**TASK STATEMENT**. Only the lines below from the one containing "Increase the H hue value with plus" through the last line should be set down, exactly as written and with no pictures.

#### MATERIALS PROVIDED

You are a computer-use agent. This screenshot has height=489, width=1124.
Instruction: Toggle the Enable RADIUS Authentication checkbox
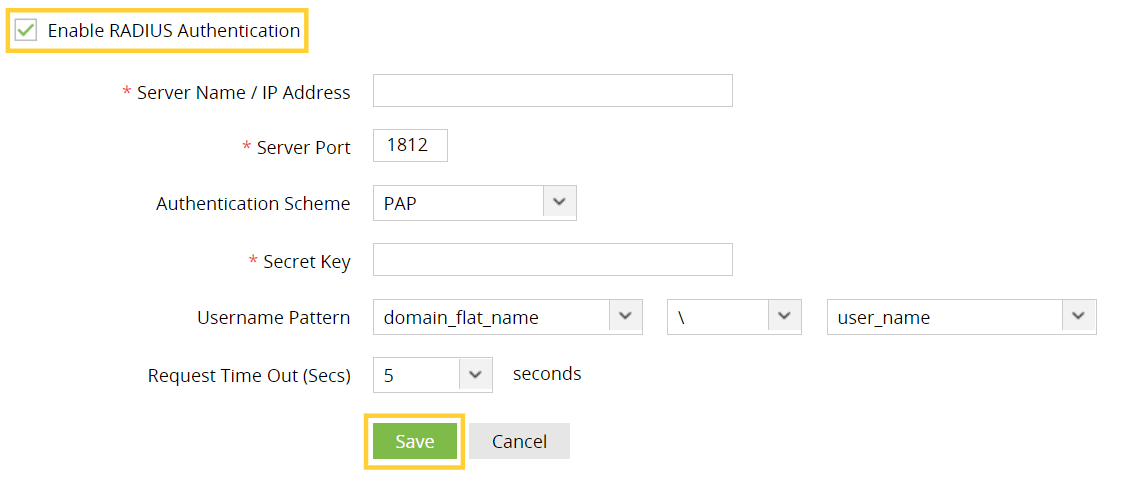coord(27,31)
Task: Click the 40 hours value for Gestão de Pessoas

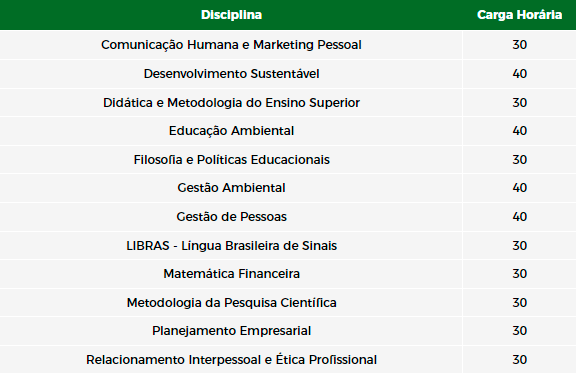Action: point(519,217)
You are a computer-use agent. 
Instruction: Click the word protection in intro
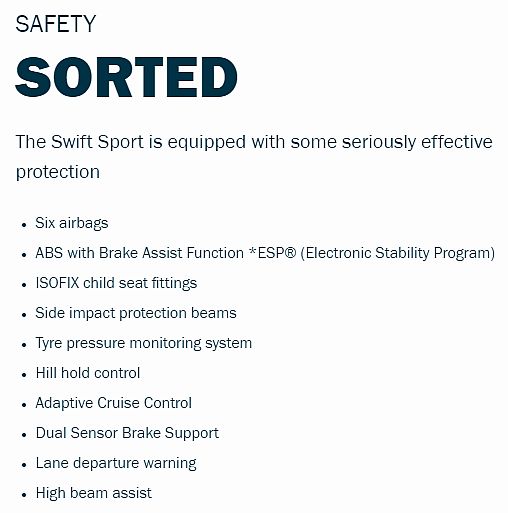(x=58, y=172)
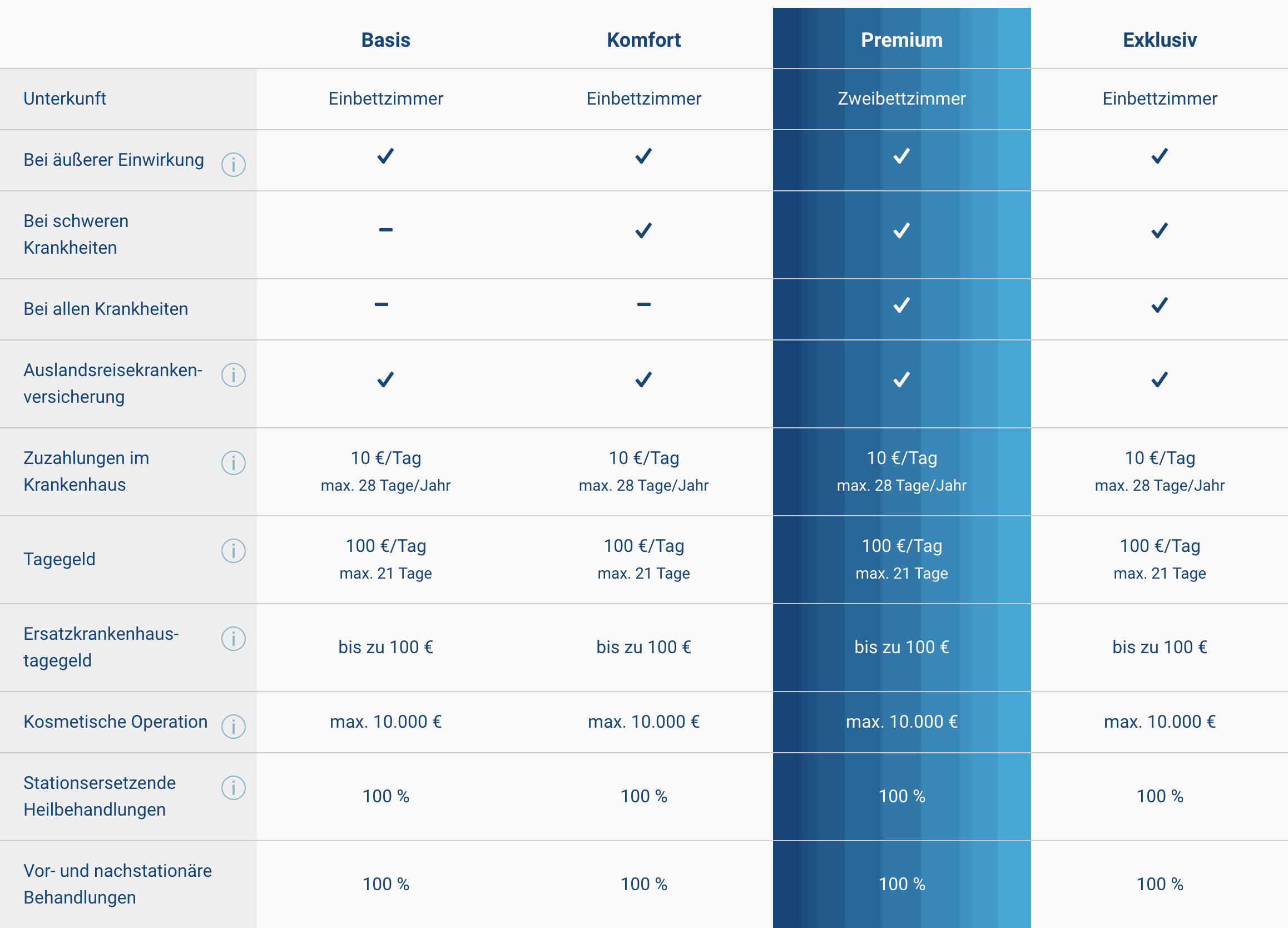Click Premium checkmark in Auslandsreisekranken row
Screen dimensions: 1288x928
click(x=901, y=379)
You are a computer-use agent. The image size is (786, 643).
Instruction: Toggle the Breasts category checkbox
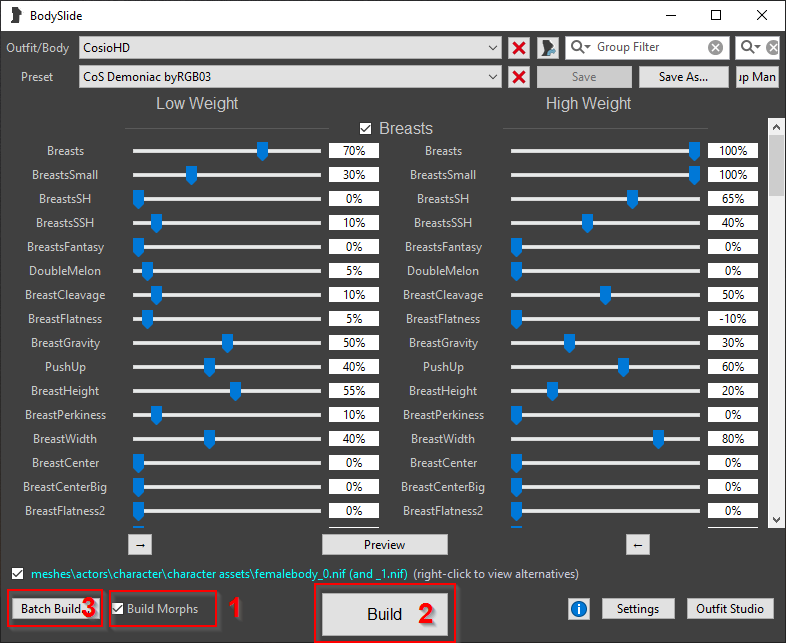coord(365,129)
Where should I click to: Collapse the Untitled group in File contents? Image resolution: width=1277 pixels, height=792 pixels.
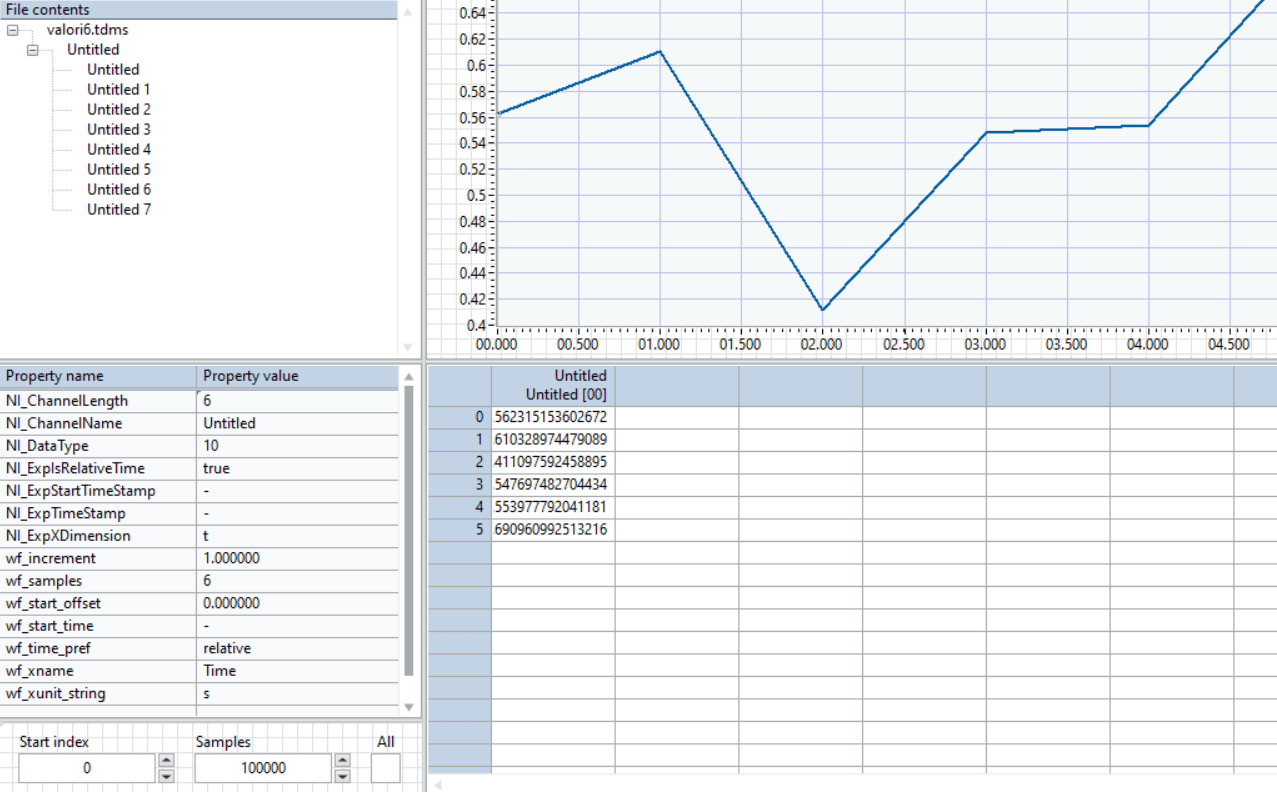click(x=33, y=49)
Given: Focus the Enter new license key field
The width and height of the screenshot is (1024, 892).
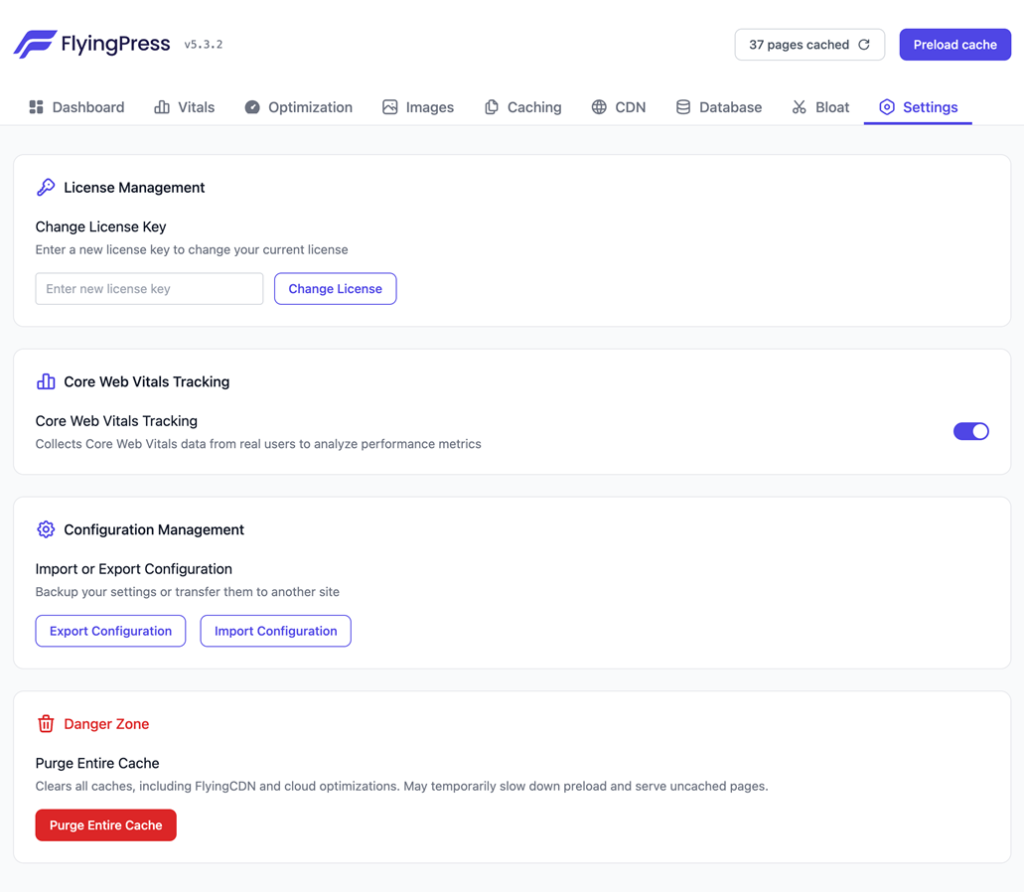Looking at the screenshot, I should [149, 289].
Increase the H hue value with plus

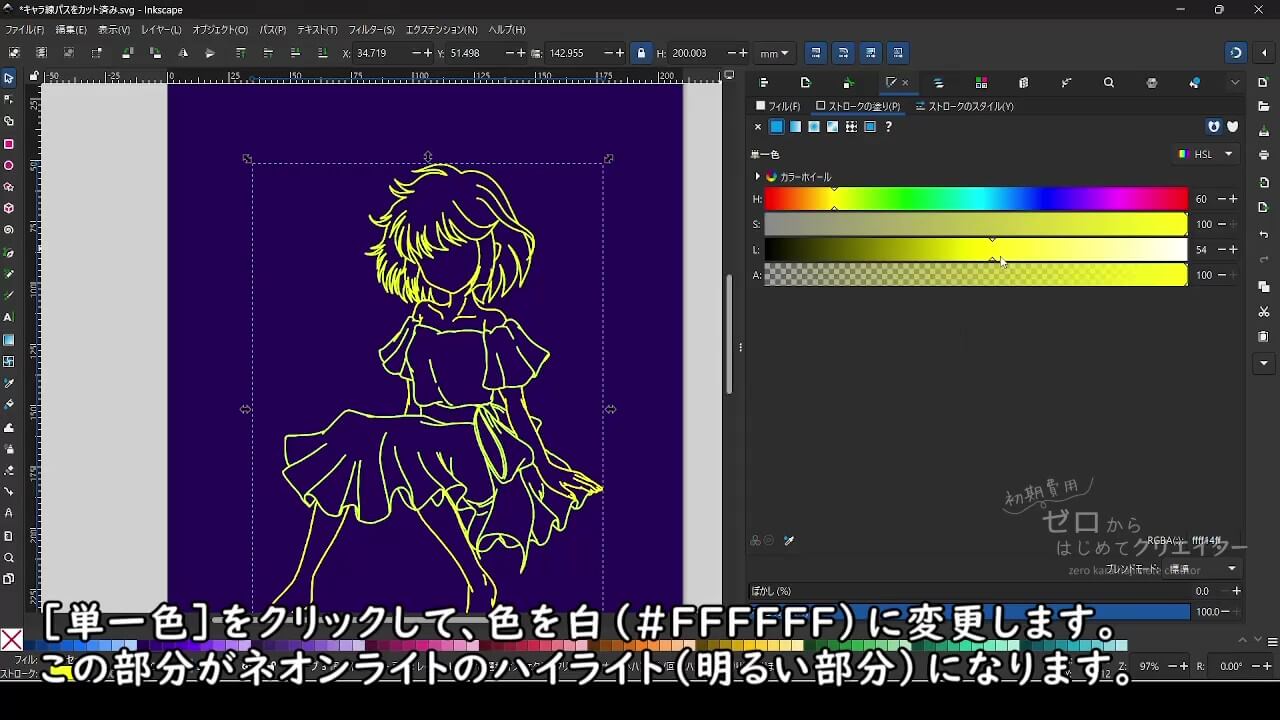point(1234,199)
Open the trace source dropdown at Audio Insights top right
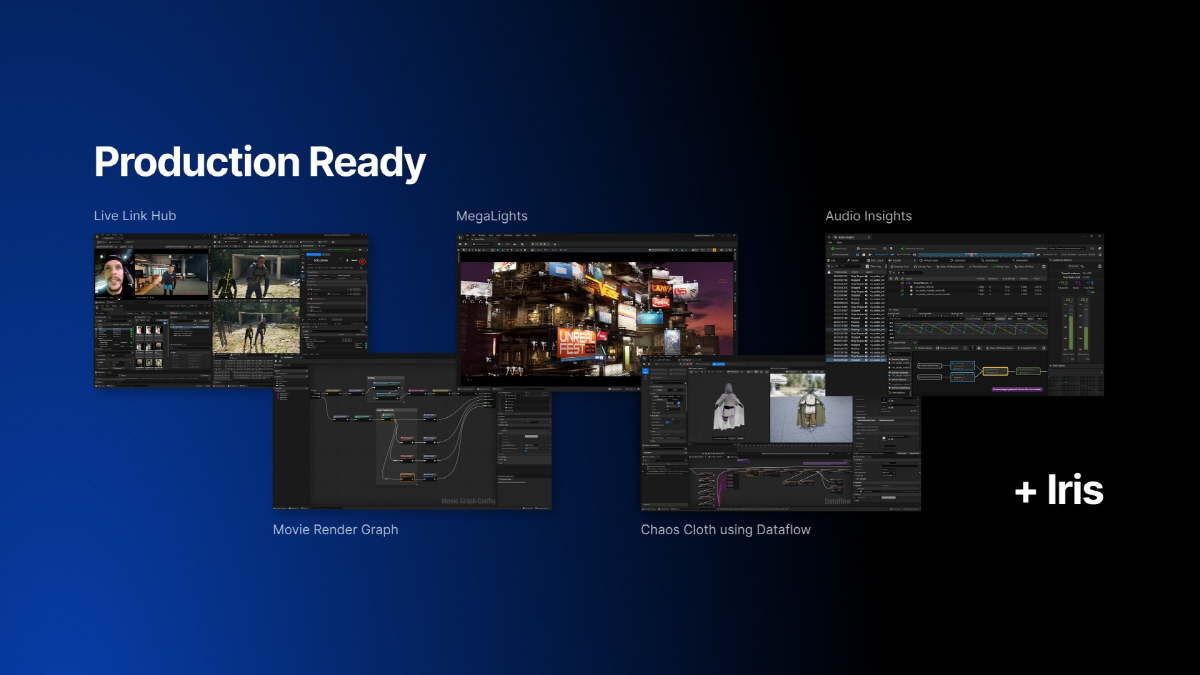 1066,248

########

**EXERCISE RESULT**.
Increase the H hue value with plus

point(1234,199)
Open the trace source dropdown at Audio Insights top right
 1066,248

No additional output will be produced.